Archives and libraries have often been regarded as musty vessels of dreariness, replete with pinch-faced attendants who either shush visitors speaking in normal voices or seem unable to direct them anywhere but the rest rooms.  Not so in Sacramento where there are a host of these institutions that provide stimulating and exciting material and guidance to both residents and visitors alike. Among them are the Center for Sacramento History and the Sacramento Room of the Central Library.
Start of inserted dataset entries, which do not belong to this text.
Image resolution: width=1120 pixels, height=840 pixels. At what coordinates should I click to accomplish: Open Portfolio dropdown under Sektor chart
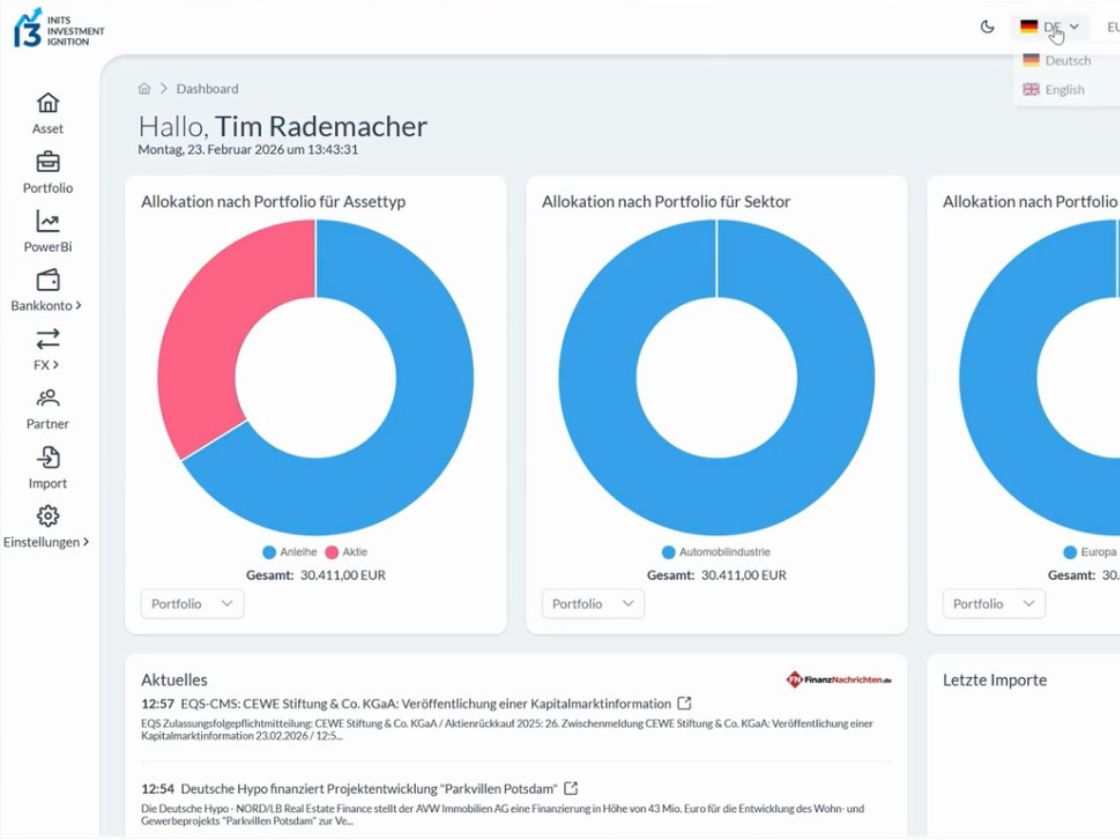coord(593,604)
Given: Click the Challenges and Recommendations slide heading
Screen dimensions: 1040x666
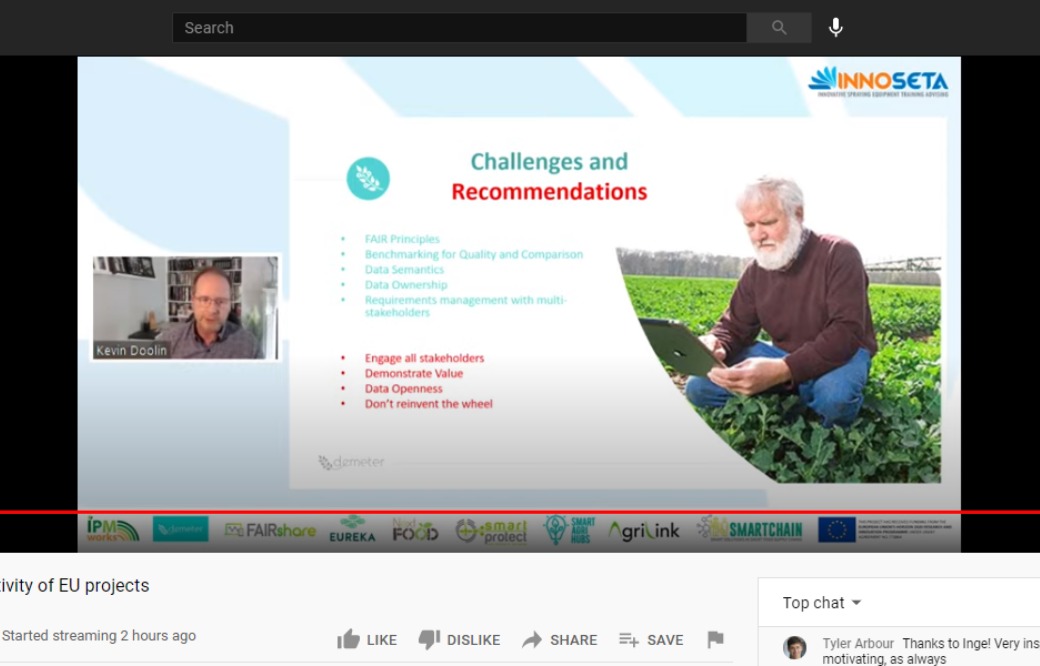Looking at the screenshot, I should [x=549, y=176].
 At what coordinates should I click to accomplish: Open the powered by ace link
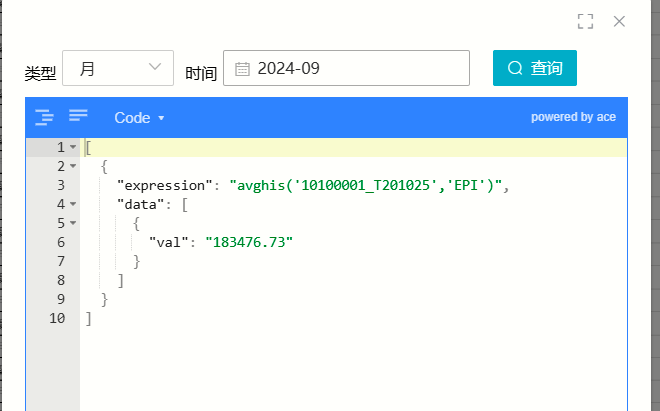573,117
Both play an integral role for researchers seeking to understand the Capitol City’s place in the current and past history of California.

The atmosphere found at the Sacramento Room of the Central Library with its row upon row of reference materials can be intimidating to the casual visitor but it represents a prize package to researchers, teachers and students as well as writers, policy makers and citizens interested in learning about their city.  Over 21,000 printed items made up of rare books, maps and photographs of Sacramento city and county history, books by local authors, California profiles and fine press and book arts reside on the building’s second floor.

Tom Tolley, a Library Technician and veteran of the Sacramento Library for the past 25 years, was there at the beginning. “We began to put the collection together in 1995 under the direction of Clare Ellis, now retired, by buying from book dealers and shops and we’ve preserved the past and present and made them available and useful to people who are interested in them for many different reasons.”

A climate-controlled archive holds rare materials which require special care, some of them examples of hand lettered manuscript pages dating back a thousand years and prints and original sketches by well known local artists as well as rare magazines and select illustrations.  A history collection dates back to a public record book of 1857 and contains the signatures of most of the city’s most notable citizens.

Exhibit cases offer timely displays containing information about the Sacramento Room’s various collections aimed at inspiring research efforts. The entire collection of photos, post cards and local menus is being digitized in high resolution and soon will be available on the internet.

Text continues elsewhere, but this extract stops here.